Оценить с такой наглядностью, с такой проницательностью картину «Земля» мог человек и писатель, сам темой «земля» увлеченный, живущий ее горестями и радостями. В публицистическом творчестве Абрамова много страниц посвящено людям родной ему земли, землякам. Это сказительницы Марфа Крюкова и Мария Кривополенова, писатели Борис Шергин и Степан Писахов, «бестужевка», автор «Сказа о Беломорье» Ксения Гемп, Николай Степанович Минин, о котором написал он скорбно-возвышенный некролог: «Минин – первый топор Верколы, один из самых ярких людей Пинежья колхозной поры… Покойный любил острое слово, часу не мог прожить без шутки и скоморошины». Абрамов относил к художникам и любимых поэтов, говоря: «Поэт, истинный поэт – это тончайший из тончайших сейсмографов, которому одному дано услышать гул надвигающейся катастрофы». На вершину он ставил А.С. Пушкина: «Пушкин – любовь всех россиян, независимо от их идейной и философской ориентации. Деятели всех эпох, всех поколений, западники и славянофилы, революционеры, демократы, народники и марксисты – все они с молоком матери впитали безраздельную любовь к Пушкину, а значит, и к России». Об Александре Прокофьеве: «В нем соединялись, казалось бы, самые несоединимые черты. Две черты – его детскую чистоту и наивность, безраздельную влюбленность в жизнь в сочетании с песенной широтой и удалью русского человека – хорошо подметил художник-карикатурист Владимир Гальба. Помните? Земной шар, а на земном шаре сидит этакий дитя-богатырь, охватив его толстенькими ножками, а перед ним что-то вроде аленького цветочка». А об Ольге Федоровне Берггольц вспоминал с особенной проникновенностью:
«Я знаю, не понаслышке знаю, что такое блокада. Я помню, не забыл, как в самую страшную пору – в декабре-январе – лежал в нетопленном госпитале с простреленными ногами, в одной из аудиторий исторического факультета Университета, где всего еще каких-то полгода назад доводилось мне слушать лекции.
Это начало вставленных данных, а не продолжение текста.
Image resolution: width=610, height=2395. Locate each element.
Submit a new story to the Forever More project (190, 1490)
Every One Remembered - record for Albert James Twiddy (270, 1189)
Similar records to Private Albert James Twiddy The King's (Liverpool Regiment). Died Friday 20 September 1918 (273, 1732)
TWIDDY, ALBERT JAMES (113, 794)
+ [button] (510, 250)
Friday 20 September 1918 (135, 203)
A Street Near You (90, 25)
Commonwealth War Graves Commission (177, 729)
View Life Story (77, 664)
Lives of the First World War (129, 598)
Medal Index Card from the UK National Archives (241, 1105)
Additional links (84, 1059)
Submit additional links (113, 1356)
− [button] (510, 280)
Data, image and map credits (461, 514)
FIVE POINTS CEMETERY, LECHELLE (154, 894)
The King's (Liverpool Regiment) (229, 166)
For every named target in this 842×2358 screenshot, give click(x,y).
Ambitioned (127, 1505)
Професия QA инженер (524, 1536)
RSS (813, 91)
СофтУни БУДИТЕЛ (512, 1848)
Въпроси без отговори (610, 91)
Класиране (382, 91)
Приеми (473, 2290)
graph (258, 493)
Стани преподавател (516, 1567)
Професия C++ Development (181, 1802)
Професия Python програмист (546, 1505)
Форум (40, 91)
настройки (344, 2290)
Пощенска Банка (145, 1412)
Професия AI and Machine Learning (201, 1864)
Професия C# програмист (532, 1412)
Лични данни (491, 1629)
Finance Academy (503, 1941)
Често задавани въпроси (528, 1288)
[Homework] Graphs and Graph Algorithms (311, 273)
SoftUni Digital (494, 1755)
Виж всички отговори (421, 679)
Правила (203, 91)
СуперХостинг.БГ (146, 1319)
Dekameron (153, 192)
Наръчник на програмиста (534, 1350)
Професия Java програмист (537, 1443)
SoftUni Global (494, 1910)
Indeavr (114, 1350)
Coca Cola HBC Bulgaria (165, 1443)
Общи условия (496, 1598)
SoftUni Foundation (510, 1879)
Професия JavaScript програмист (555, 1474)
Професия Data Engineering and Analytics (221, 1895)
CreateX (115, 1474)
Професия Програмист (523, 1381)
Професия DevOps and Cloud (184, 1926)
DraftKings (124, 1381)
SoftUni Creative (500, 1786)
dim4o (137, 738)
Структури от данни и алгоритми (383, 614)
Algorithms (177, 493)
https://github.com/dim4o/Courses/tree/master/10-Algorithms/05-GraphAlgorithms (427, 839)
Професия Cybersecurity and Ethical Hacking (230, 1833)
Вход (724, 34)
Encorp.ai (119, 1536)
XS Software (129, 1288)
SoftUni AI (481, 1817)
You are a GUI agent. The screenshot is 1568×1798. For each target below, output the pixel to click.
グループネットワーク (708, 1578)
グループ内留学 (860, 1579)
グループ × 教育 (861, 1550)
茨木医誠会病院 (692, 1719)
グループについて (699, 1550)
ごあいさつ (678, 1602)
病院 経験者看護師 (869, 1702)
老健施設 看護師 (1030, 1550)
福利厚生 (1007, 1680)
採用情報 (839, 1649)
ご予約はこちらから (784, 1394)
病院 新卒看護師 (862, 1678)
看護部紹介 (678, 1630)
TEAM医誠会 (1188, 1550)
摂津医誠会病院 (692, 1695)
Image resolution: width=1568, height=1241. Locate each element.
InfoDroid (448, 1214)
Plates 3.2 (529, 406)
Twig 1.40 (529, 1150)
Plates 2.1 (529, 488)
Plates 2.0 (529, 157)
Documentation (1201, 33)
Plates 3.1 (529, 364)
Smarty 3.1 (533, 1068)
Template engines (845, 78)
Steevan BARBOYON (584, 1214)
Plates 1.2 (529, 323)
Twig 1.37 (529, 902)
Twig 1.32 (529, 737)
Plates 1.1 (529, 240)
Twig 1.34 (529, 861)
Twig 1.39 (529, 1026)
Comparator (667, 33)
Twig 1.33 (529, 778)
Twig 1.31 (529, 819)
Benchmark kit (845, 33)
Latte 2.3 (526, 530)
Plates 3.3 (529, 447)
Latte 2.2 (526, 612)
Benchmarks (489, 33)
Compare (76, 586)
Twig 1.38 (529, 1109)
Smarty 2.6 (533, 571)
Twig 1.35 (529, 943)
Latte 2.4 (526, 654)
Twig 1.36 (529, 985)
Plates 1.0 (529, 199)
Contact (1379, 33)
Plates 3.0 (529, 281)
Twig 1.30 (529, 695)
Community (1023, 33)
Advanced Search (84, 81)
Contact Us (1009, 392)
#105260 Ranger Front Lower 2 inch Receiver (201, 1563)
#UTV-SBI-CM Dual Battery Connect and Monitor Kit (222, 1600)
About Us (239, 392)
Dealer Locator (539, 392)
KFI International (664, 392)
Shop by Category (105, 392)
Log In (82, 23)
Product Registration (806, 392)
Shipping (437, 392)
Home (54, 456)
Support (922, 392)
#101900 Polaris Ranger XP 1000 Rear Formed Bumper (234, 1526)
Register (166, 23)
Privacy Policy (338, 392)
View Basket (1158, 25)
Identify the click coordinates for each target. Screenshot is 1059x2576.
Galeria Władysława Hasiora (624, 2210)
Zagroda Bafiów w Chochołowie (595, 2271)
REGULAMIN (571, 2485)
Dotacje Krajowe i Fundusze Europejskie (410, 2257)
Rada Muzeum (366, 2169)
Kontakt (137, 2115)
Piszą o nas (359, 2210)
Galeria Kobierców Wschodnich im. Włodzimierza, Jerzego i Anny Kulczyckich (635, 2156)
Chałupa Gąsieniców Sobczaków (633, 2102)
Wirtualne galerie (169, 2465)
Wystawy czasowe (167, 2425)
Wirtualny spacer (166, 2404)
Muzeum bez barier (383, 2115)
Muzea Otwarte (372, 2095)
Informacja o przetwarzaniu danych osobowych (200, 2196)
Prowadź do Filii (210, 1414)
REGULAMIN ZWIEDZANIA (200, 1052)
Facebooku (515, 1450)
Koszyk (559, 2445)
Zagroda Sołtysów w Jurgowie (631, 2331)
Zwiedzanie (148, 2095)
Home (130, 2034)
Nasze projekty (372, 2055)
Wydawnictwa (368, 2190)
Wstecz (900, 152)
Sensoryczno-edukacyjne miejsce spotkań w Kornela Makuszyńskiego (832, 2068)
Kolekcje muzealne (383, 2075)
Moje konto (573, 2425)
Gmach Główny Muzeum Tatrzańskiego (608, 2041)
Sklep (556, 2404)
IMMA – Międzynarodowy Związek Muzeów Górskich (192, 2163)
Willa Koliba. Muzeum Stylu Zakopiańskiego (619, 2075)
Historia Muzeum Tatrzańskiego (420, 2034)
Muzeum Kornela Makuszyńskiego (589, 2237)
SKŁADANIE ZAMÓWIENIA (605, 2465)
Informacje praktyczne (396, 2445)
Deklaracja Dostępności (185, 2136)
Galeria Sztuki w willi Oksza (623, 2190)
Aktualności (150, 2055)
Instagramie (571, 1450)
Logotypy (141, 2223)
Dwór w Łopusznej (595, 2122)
Лежал в рукавицах, в солдатской шапке-ушанке, а сверху был завален еще двумя матрацами.
Так ведь то было в военном госпитале, где был все ж таки кое-какой уход за больными, была – худо-бедно – трехразовая кормежка. А что сказать о тех, домашних госпиталях? А Ленинград – мы помним это – на две трети, на три четверти в то время был госпиталем. Великое множество промороженных склепов и пещер, в которых медленно умирали истощенные ленинградцы… И, может быть, самым страшным для них, для этих умирающих, был еще не голод, не стужа, не кромешная тьма, а одиночество. Да, да, одиночество, когда некому сказать тебе последнего слова, когда не от кого услышать слова поддержки и утешения.
И вот в часы страшного одиночества над головой блокадника из примороженного, мохнатого от инея репродуктора – тарелки такие тогда были – вдруг раздавался живой человеческий голос. Голос, полный неподдельной любви и сострадания к ленинградцам, голос, опаленный ненавистью к врагу, голос, взывающий к жизни, к борьбе.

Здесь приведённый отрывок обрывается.